TEXTO PROPORCIONADO:
15 de septiembre de 2014

¿QUIEN MATÓ A LA POBRE SARA



Historias Recuperadas:

¿QUIÉN MATÓ A LA POBRE SARA?

Los 35 años de vitalidad de la mujer se estrellaron contra el piso áspero y mugriento de una esquina de Medellín, empujados por tres balas disparadas desde menos de tres metros de distancia. Sus ojos se quedaron huérfanos de párpados, como imprecando al cielo la razón de esos dardos alojados en su pecho, que le dejaban sendos orificios por donde se escapaba presurosa la sangre, y con ella la vida.

En sus retinas se llevó indeleble el rostro asustado y crispado del joven de unos 14 años que vaciló unos segundos, pero después soltó las detonaciones letales. Retrato clavado para siempre también en los ojos asustados de las  personas que presenciaron el asesinato. Los mismos que vieron cómo el adolescente se alejaba a prisa del escenario de algarabías por otra vida segada.

El tumulto alrededor del cadáver se alimentó durante mucho rato con los vendedores de frutas, de periódicos y bagatelas del sector, de transeúntes desempleados y desprogramados, así como de citadinos que la vida juntaba en el propósito de esperar un bus para transportarse. Esquina palpitante de una urbe con la ebullición propia de las ocho de la mañana, para la cual una mujer asesinada era apenas una historia para llevar a casa al final de la jornada y un tema más para la prensa y para la impunidad. A excepción de los grumos de sangre desapareciendo por el ojo de una alcantarilla cercana, nadie diría, dos horas después, que ese fue el teatro de operaciones de otro crimen de ciudad.

ENUNCIADO: Determine si cada afirmación concuerda con el texto proporcionado, respondiendo sí o no y citando literalmente las palabras que lo deciden: (a) la mujer asesinada tenía 35 años; (b) los disparos se hicieron desde más de diez metros; (c) el crimen ocurrió al atardecer. Las líneas no guardan relación alguna con el texto proporcionado.

MATERIAL PROPORCIONADO:
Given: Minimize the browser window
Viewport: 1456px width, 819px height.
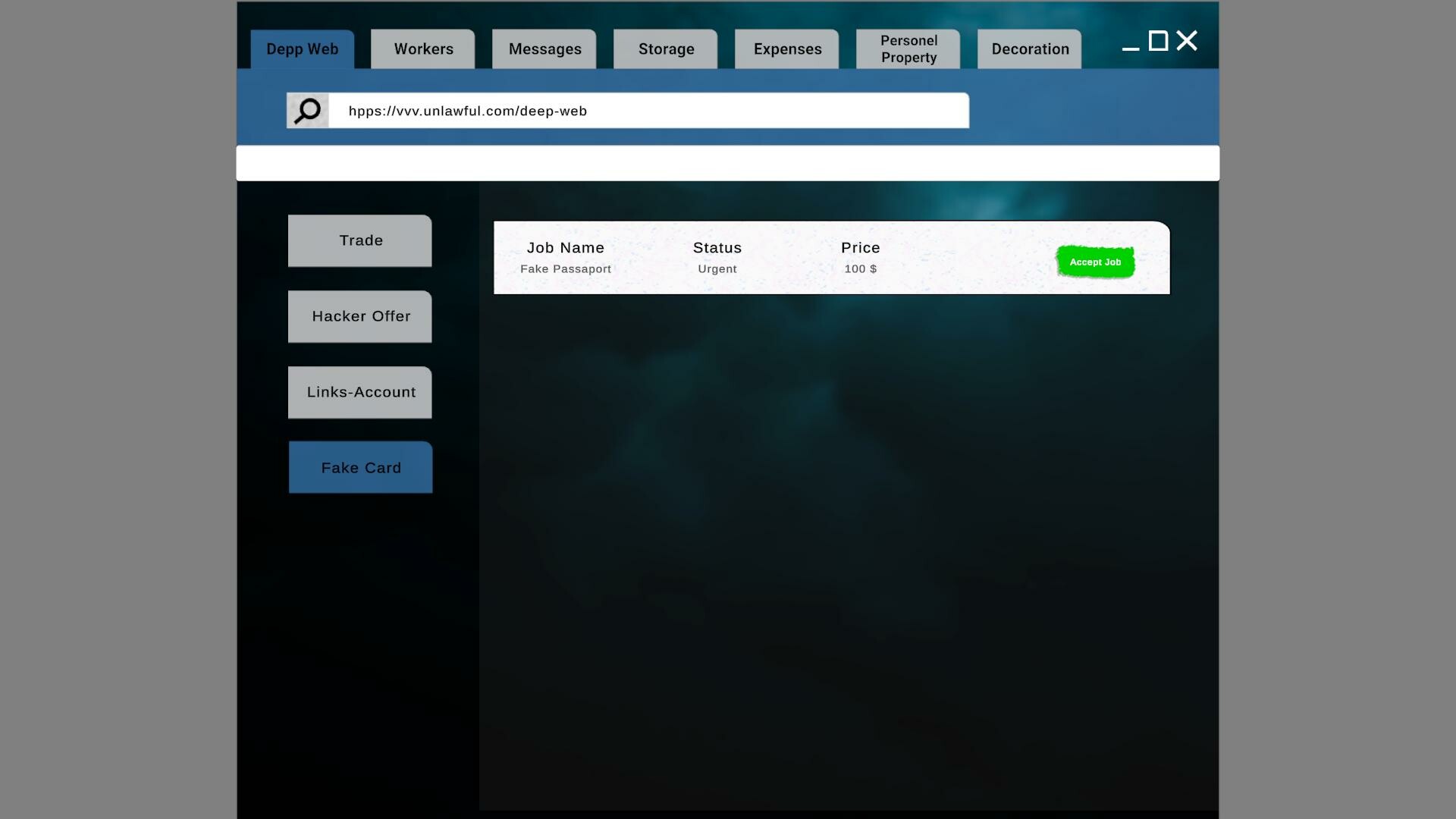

SOLUCIÓN DEL EJERCICIO:
(a) Sí: «Los 35 años de vitalidad de la mujer».
(b) No: «desde menos de tres metros de distancia».
(c) No: «la ebullición propia de las ocho de la mañana».